__Work to complete__: Restate all of the following data exactly, keeping any images out of the copy.

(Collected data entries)
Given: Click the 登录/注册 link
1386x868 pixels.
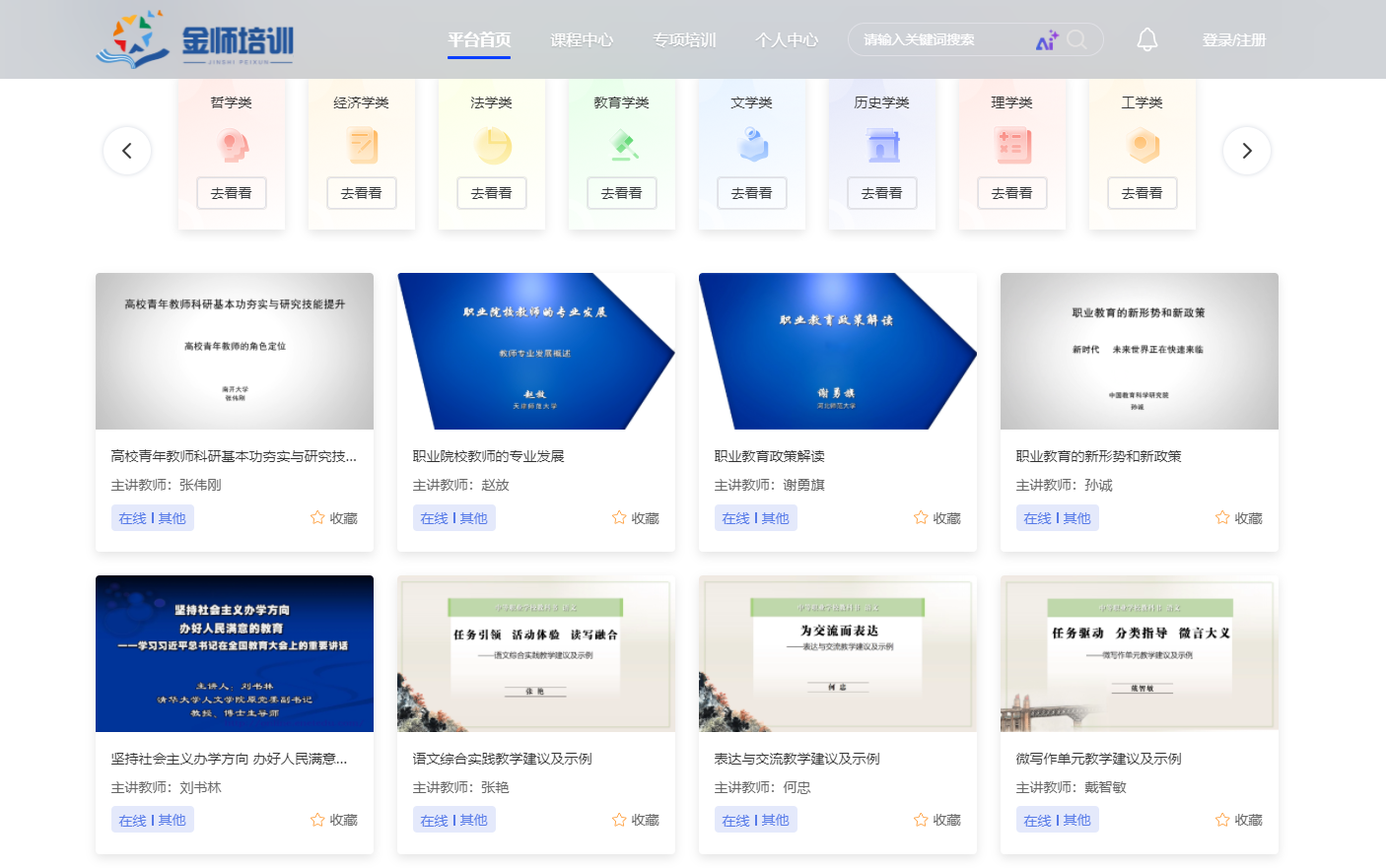Looking at the screenshot, I should click(x=1233, y=40).
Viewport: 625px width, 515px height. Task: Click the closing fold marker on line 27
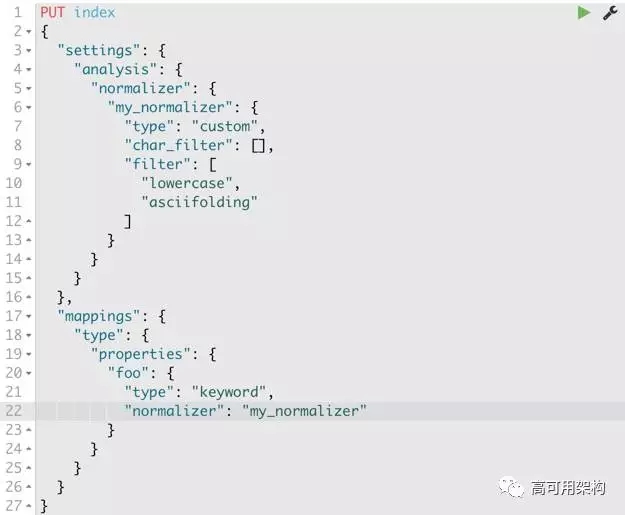click(x=29, y=506)
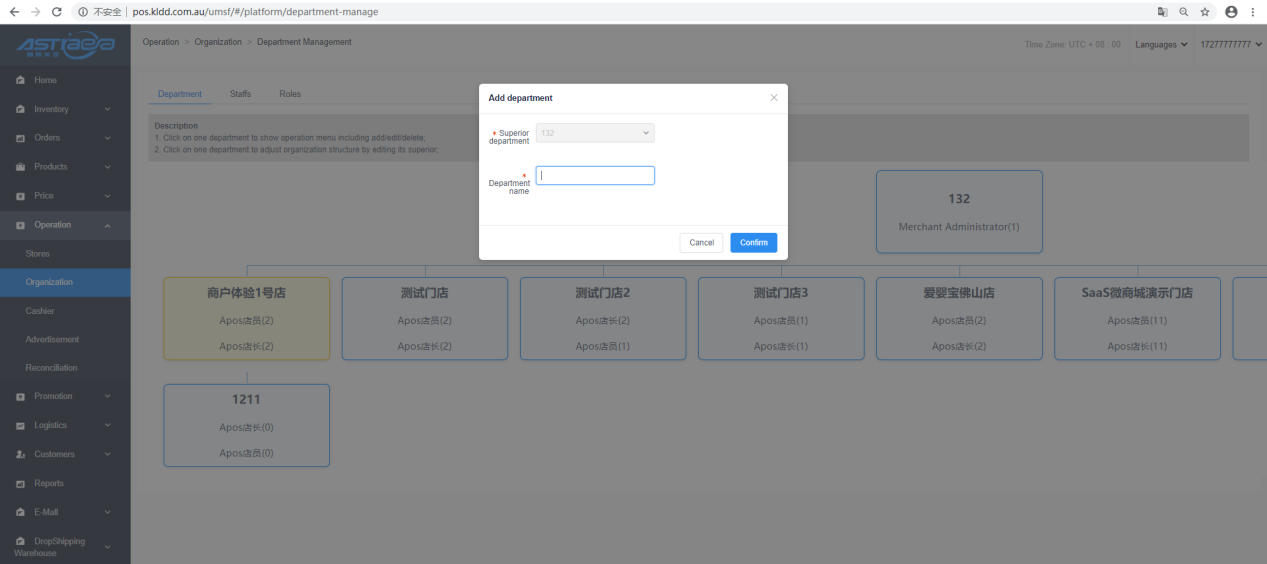Switch to the Roles tab

coord(290,94)
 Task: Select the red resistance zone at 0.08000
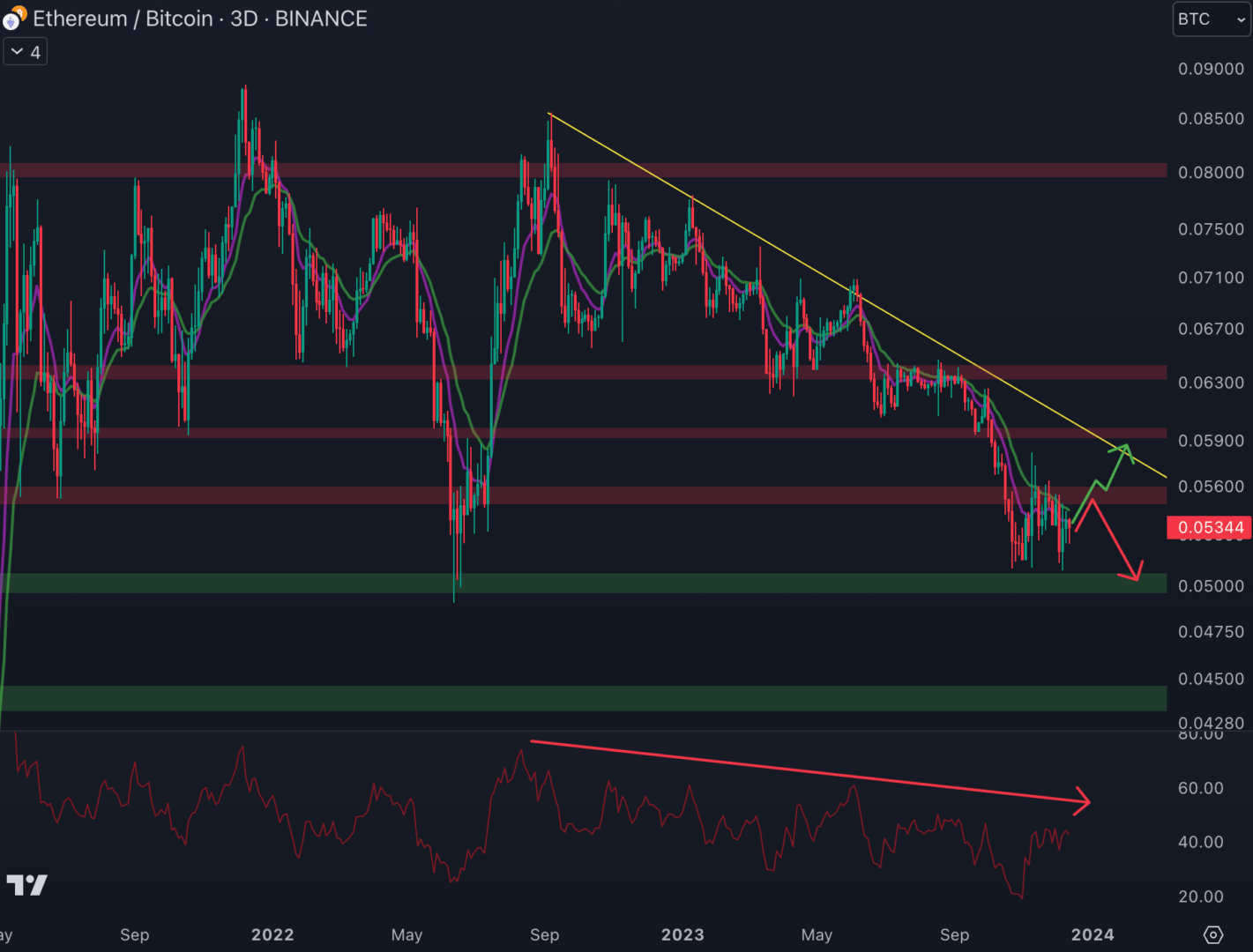click(x=794, y=170)
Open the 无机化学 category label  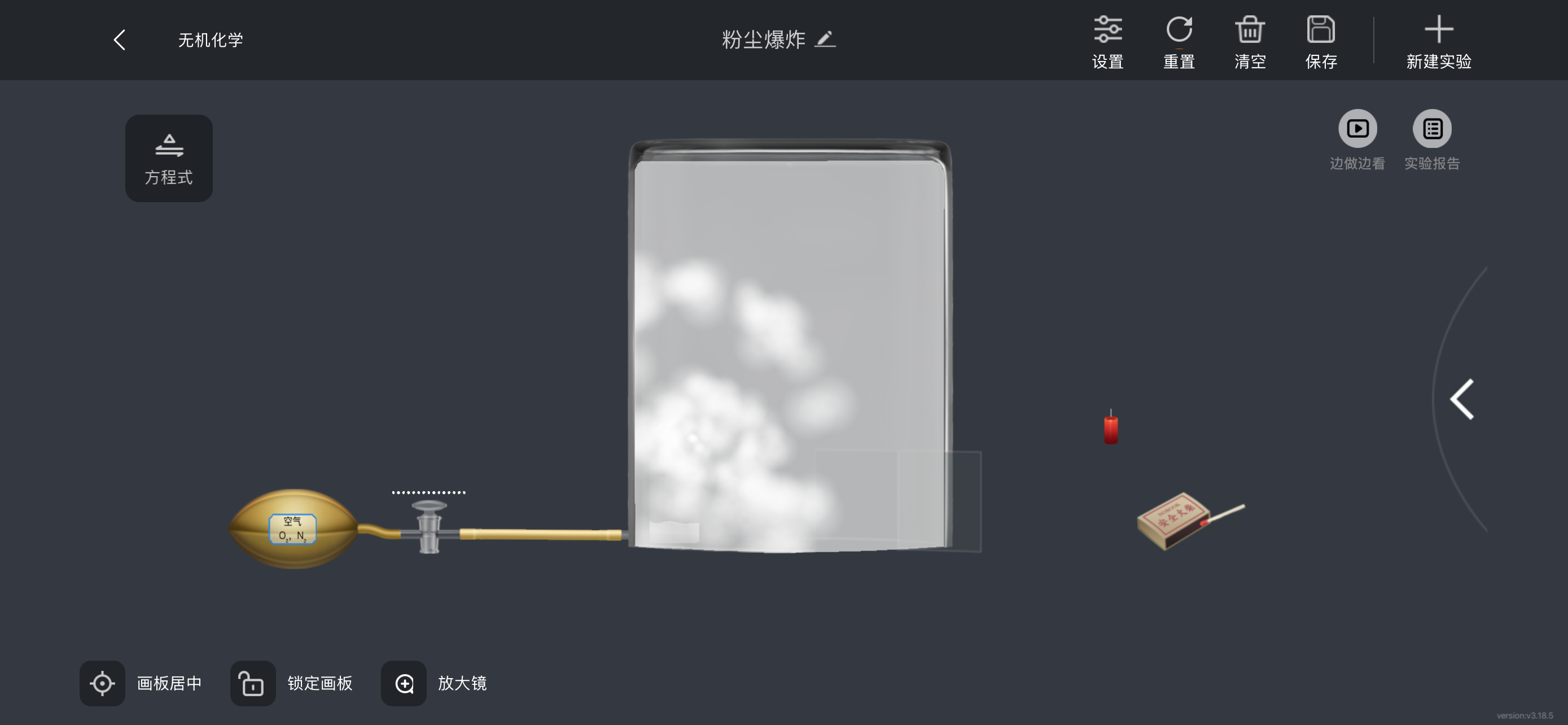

__Solution to this problem__:
Given: Click the 登录/注册 link
1386x868 pixels.
Looking at the screenshot, I should click(x=1233, y=40).
Viewport: 625px width, 515px height. Task: Click the closing fold marker on line 27
click(x=29, y=506)
Switch to the Roles tab

coord(290,94)
 Task: Select the red resistance zone at 0.08000
click(x=794, y=170)
Open the 无机化学 category label  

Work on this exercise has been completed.